■ **Exercise materials**
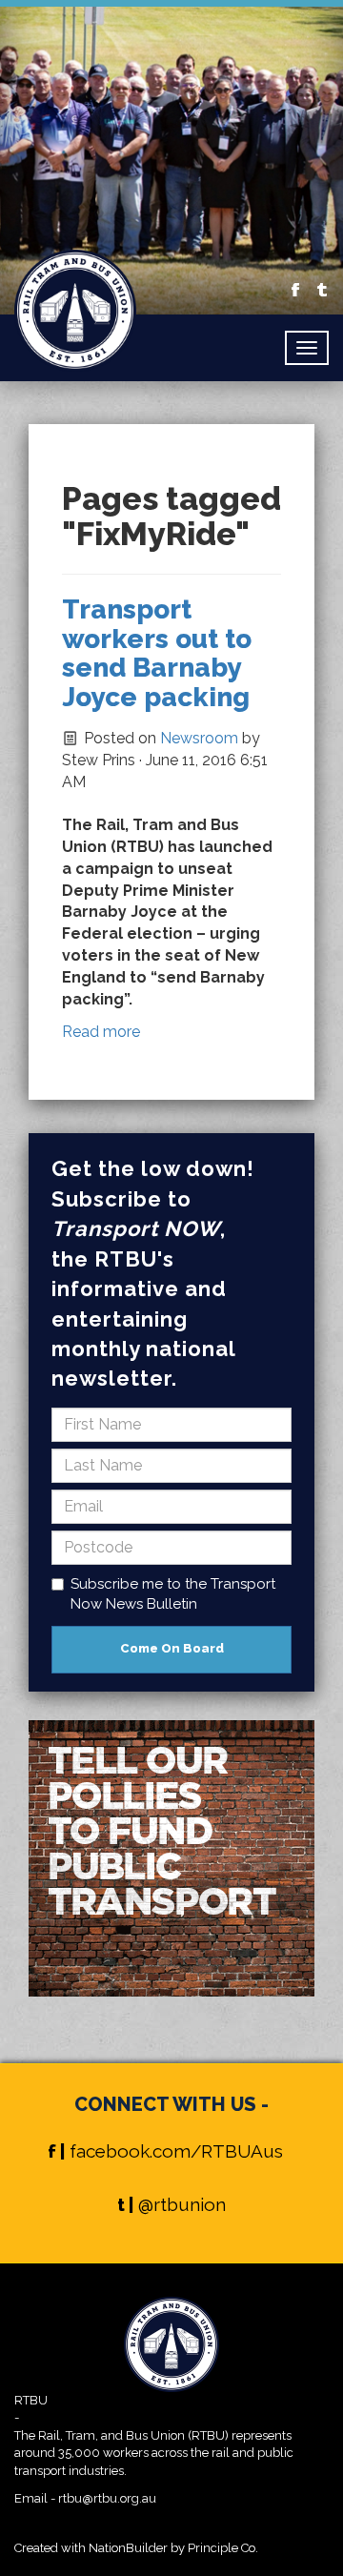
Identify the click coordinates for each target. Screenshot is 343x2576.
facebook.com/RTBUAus (176, 2150)
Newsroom (199, 738)
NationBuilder (128, 2548)
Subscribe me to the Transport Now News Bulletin (173, 1594)
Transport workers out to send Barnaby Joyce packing (157, 653)
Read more (101, 1032)
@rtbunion (182, 2204)
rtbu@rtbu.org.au (107, 2498)
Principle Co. (223, 2548)
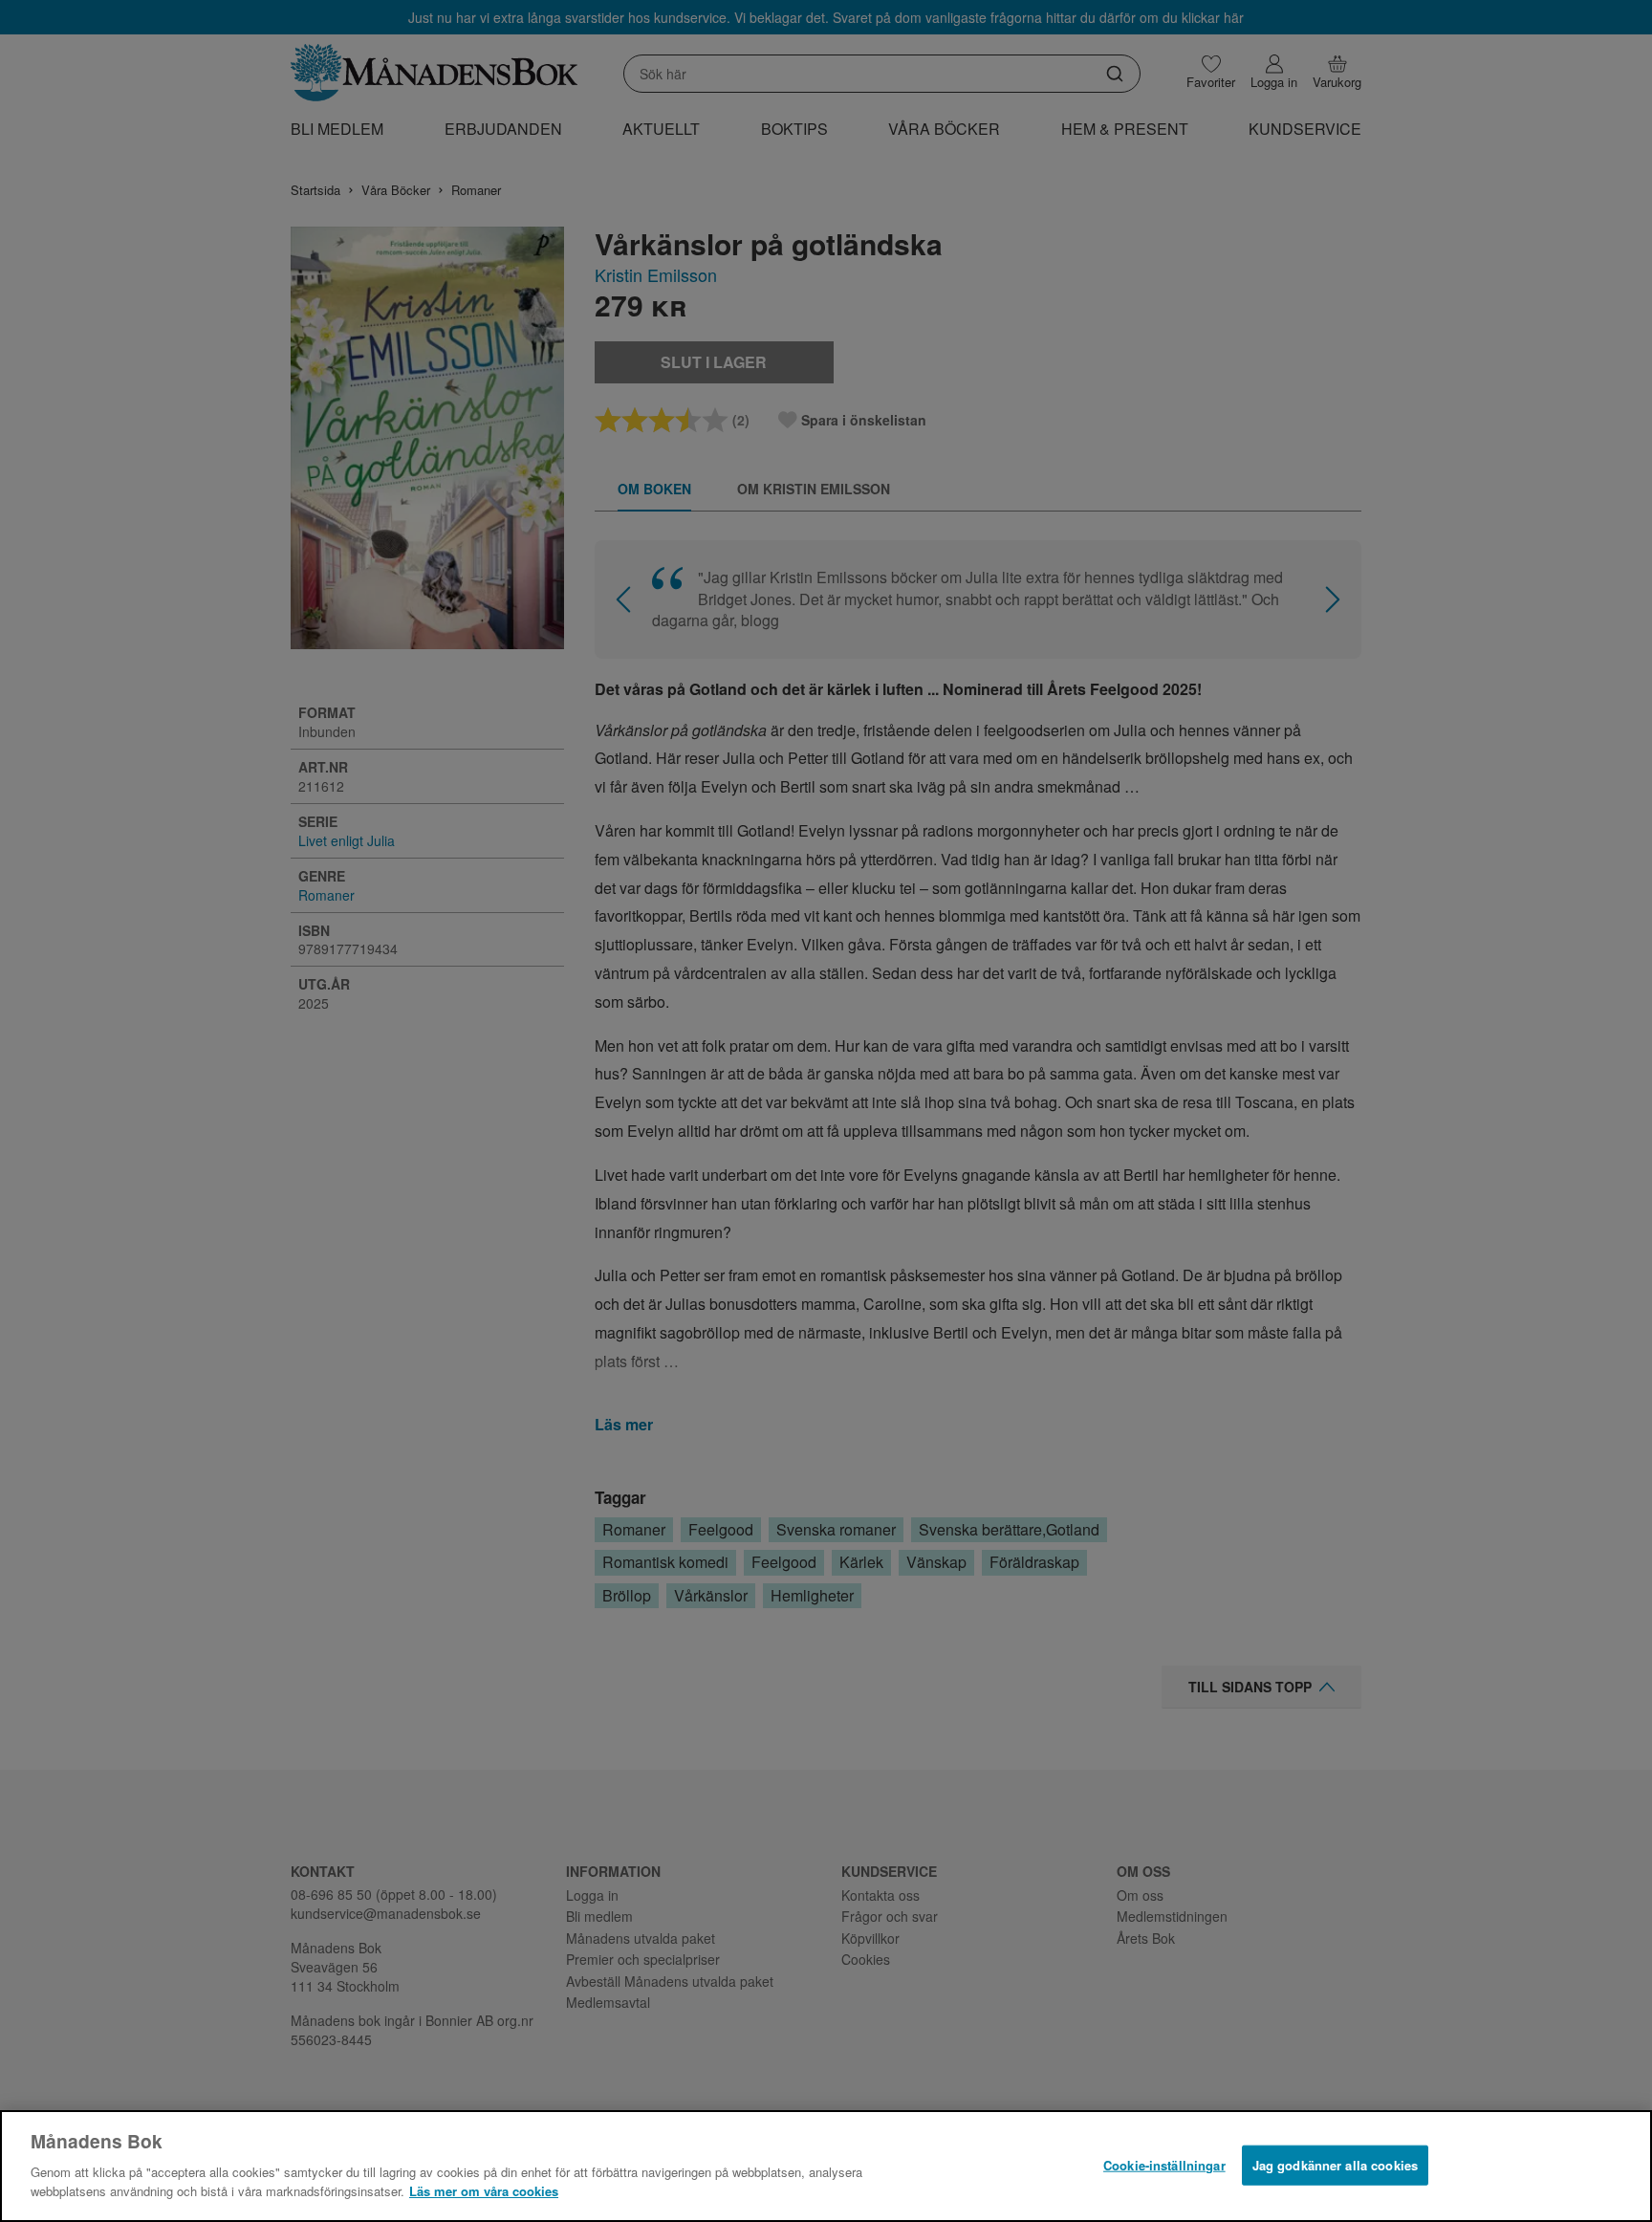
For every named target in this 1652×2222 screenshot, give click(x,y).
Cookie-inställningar (1164, 2164)
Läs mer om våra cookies (483, 2190)
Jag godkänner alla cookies (1335, 2164)
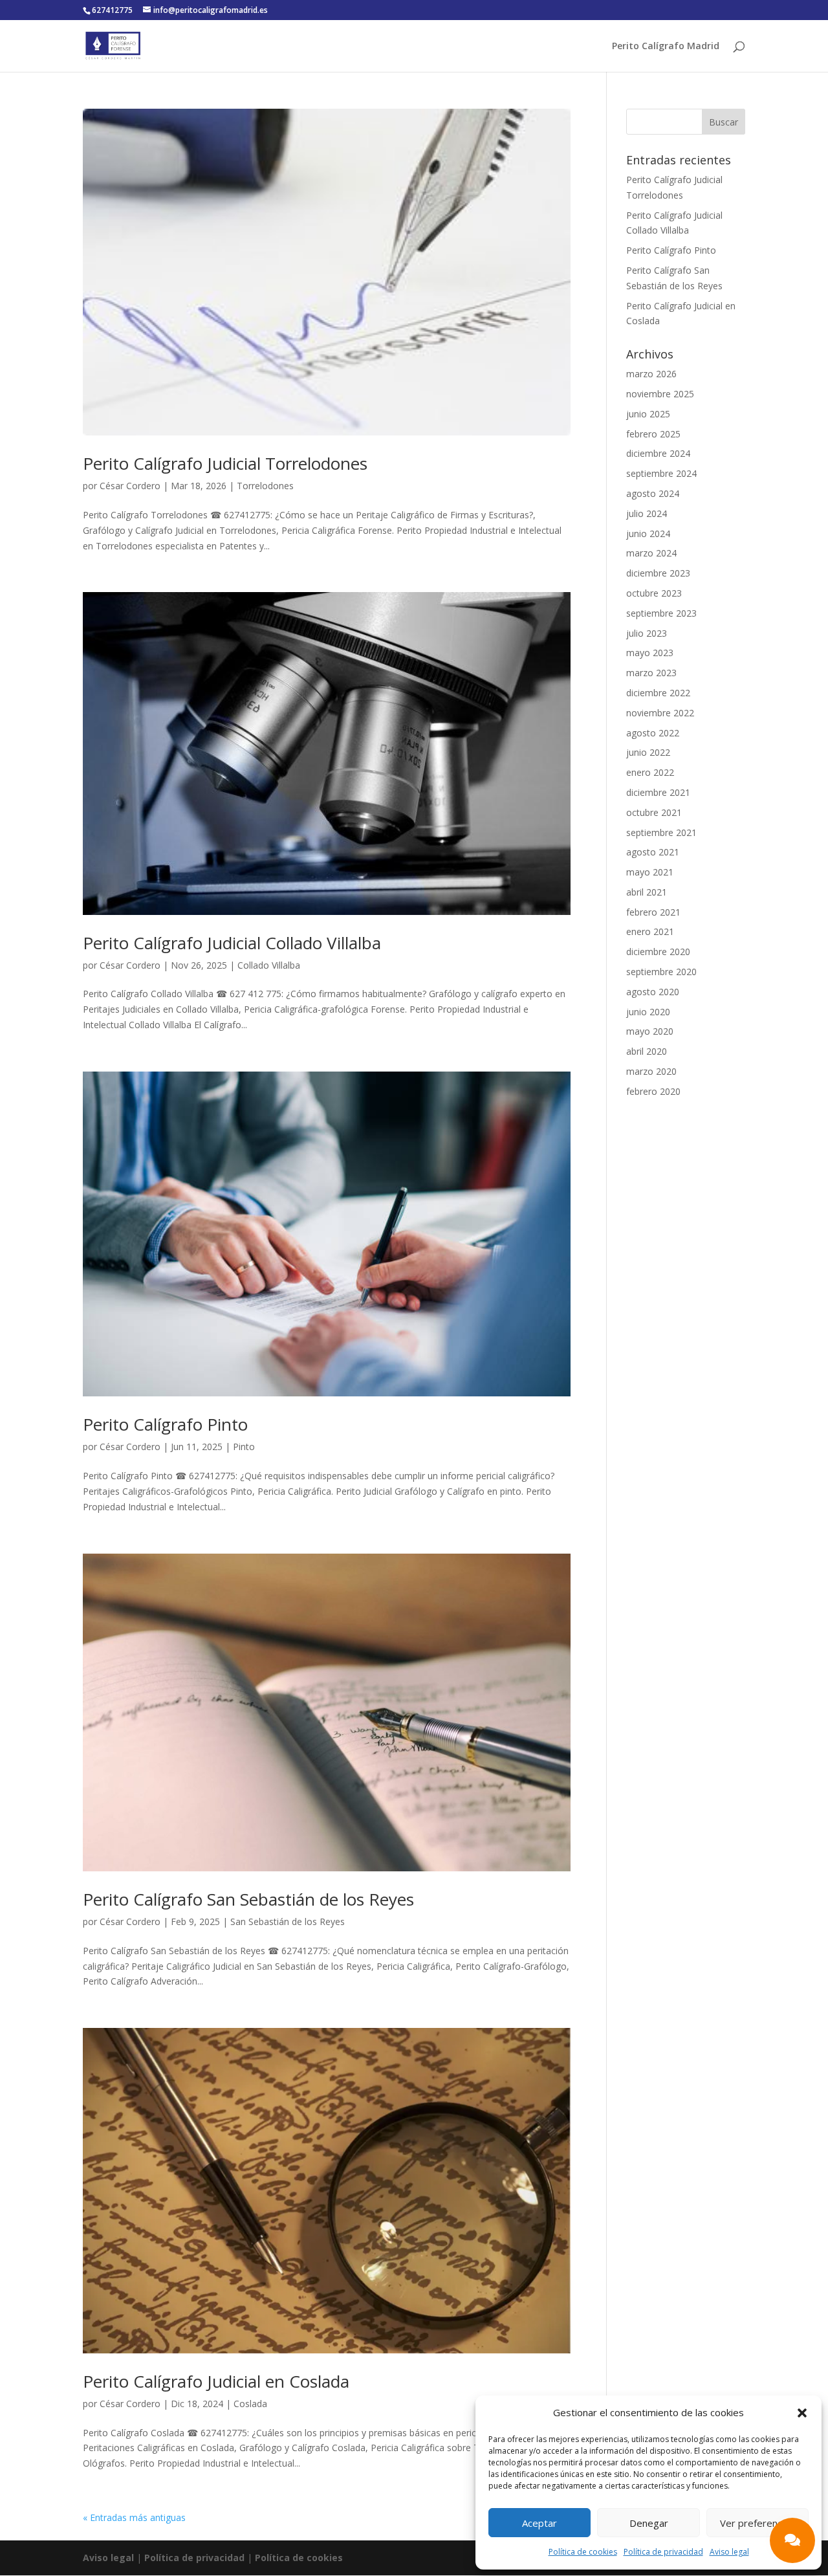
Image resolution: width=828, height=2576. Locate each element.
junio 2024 (648, 533)
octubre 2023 (654, 593)
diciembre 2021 (658, 792)
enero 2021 (650, 931)
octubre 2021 (654, 812)
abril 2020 (646, 1051)
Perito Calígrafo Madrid (665, 46)
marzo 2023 (651, 672)
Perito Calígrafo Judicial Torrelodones (225, 463)
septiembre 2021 (661, 832)
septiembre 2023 (661, 613)
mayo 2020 (649, 1031)
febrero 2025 (653, 434)
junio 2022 (648, 752)
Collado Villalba (268, 965)
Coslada (250, 2403)
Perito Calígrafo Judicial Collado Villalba (232, 942)
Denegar (648, 2522)
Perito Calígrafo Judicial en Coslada (216, 2381)
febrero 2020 (653, 1091)
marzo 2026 (651, 374)
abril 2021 (646, 892)
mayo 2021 (649, 872)
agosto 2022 (652, 733)
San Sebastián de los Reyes (287, 1921)
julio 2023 (646, 633)
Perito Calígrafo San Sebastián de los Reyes (248, 1899)
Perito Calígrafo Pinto (165, 1424)
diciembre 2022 (658, 693)
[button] (802, 2412)
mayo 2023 (649, 652)
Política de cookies (583, 2551)
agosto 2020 (652, 991)
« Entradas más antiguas (134, 2517)
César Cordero (130, 485)
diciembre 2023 (658, 573)
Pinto (244, 1446)
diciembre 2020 (658, 951)
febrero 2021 (653, 912)
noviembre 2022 (660, 713)
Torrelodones (265, 485)
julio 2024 (646, 513)
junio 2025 (648, 414)
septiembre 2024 (661, 473)
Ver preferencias (757, 2522)
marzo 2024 (651, 553)
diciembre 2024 (658, 453)
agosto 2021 (652, 852)
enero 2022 (650, 772)
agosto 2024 (652, 493)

■ **Task prompt**
Transcribe each line of the data above, unaltered, from the one where "Image resolution: width=828, height=2576." appears to the one where "Collado Villalba (268, 965)" appears, inclusive of both.

■ **Result**
Image resolution: width=828, height=2576. Locate each element.
junio 2024 (648, 533)
octubre 2023 (654, 593)
diciembre 2021 (658, 792)
enero 2021 (650, 931)
octubre 2021 (654, 812)
abril 2020 (646, 1051)
Perito Calígrafo Madrid (665, 46)
marzo 2023 (651, 672)
Perito Calígrafo Judicial Torrelodones (225, 463)
septiembre 2021 (661, 832)
septiembre 2023 (661, 613)
mayo 2020 (649, 1031)
febrero 2025 (653, 434)
junio 2022 (648, 752)
Collado Villalba (268, 965)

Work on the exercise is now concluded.